Identifying soil organic carbon fractions sensitive to agricultural management practices

• Significant relationships occurred between total organic C and labile C fractions.
• Particulate organic C was most sensitive to changes in tillage and N fertilization.
• Permanganate oxidizable C was intermediately sensitive to long-term management.

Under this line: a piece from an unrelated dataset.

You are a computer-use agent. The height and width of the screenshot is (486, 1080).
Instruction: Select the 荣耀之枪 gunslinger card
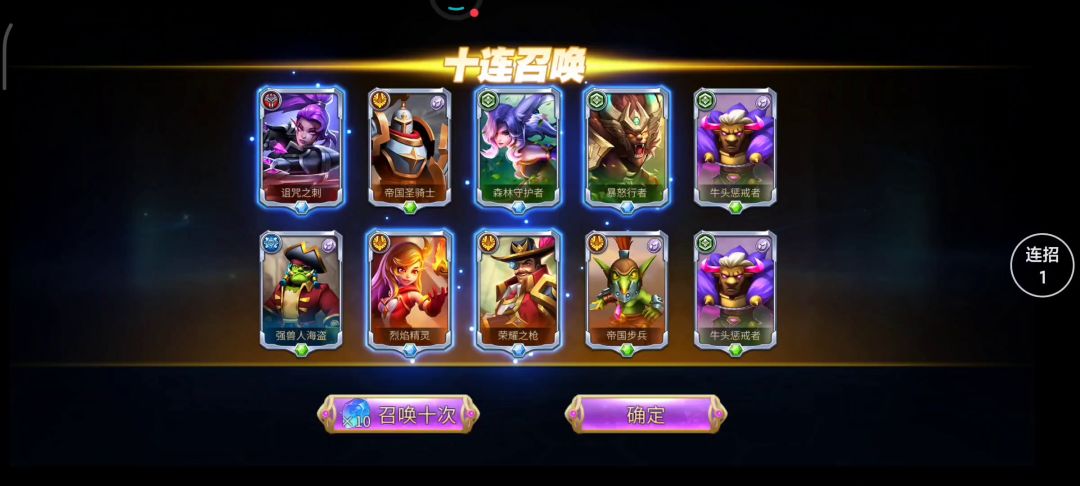click(x=518, y=289)
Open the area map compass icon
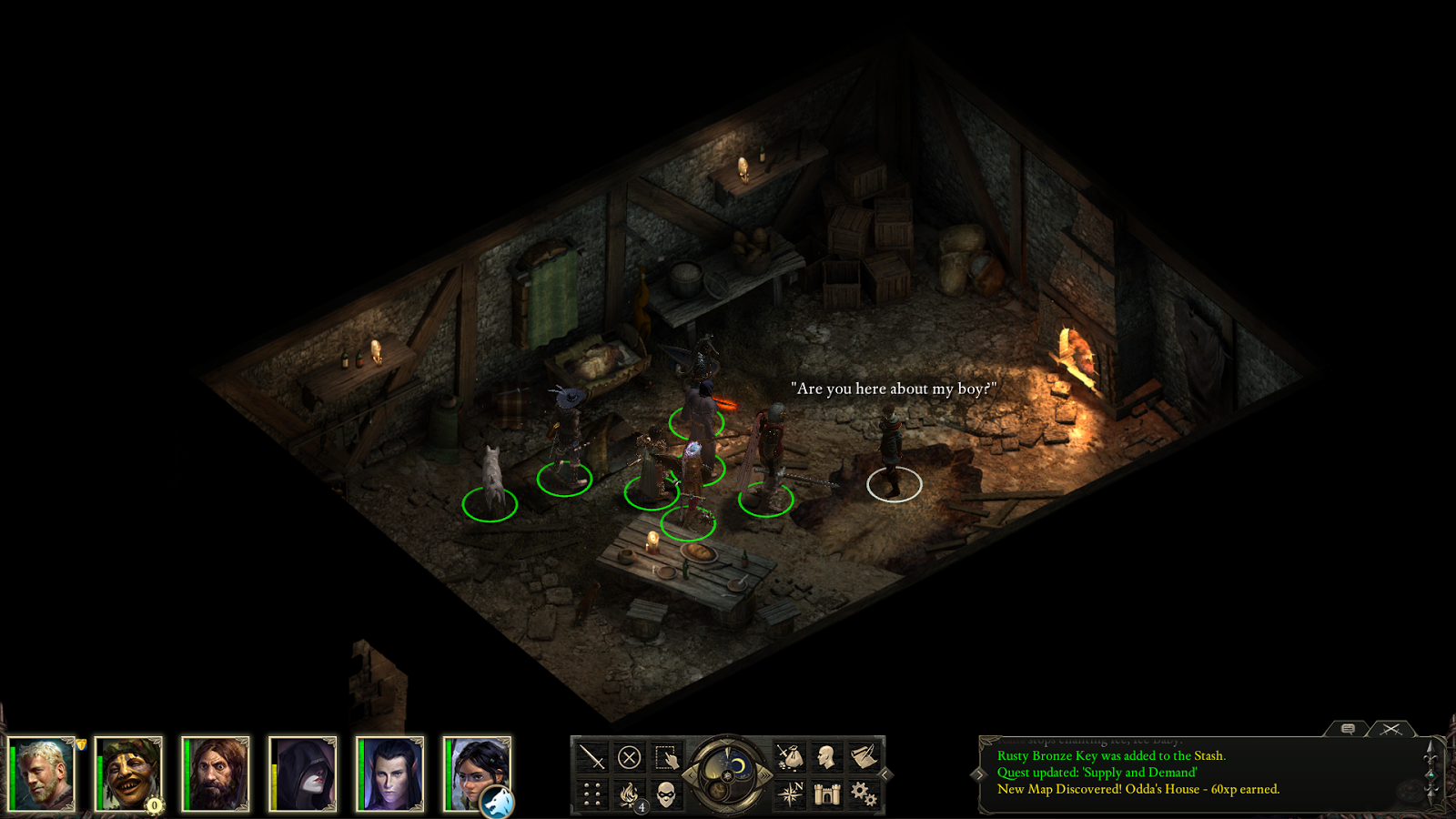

Agricultural management practices play a major role in the process of SOC sequestration. However, the large background of stable carbon (C) already present in the soil and the long period of time usually required to observe changes in soil organic carbon (SOC) stocks have increased the necessity to identify soil C fractions with a fast response to changes in agricultural management practices. Consequently, we quantified the response of total SOC, permanganate oxidizable organic carbon (POxC), particulate organic carbon (POC) and the carbon concentration of water-stable macroaggregates, microaggregates within macroaggregates and the silt-plus clay-sized fraction (M-C, mM-C, s+cM-C, respectively) to changes in management. We chose a long-term tillage and N fertilization field experiment (18 years) located in NE Spain. In the first 5 cm depth under no-tillage (NT) compared with conventional tillage (CT), the POxC fraction and total SOC increased similarly (about 59%). However, other C pools studied (i.e., M-C, M-POxC, mM-C, POC and s+cM-C) had lower increases with values ranging from 17% to 31%. For the 5–20 and 20–40 cm soil depths, the POC was the most sensitive fraction to tillage with 46% and 54% decrease when NT was compared to CT, respectively. Likewise, the POC fraction presented the highest response to N fertilization in the three depths studied (i.e., 0–5, 5–20 and 20–40 cm). The mM-C and s+cM-C fractions presented the lowest sensitivity to changes in tillage and N fertilization management. Our results showed that the POC fraction had the greatest sensitivity to changes in agricultural management practices, proving its ability as an early indicator of optimized practices to sequester C in soil.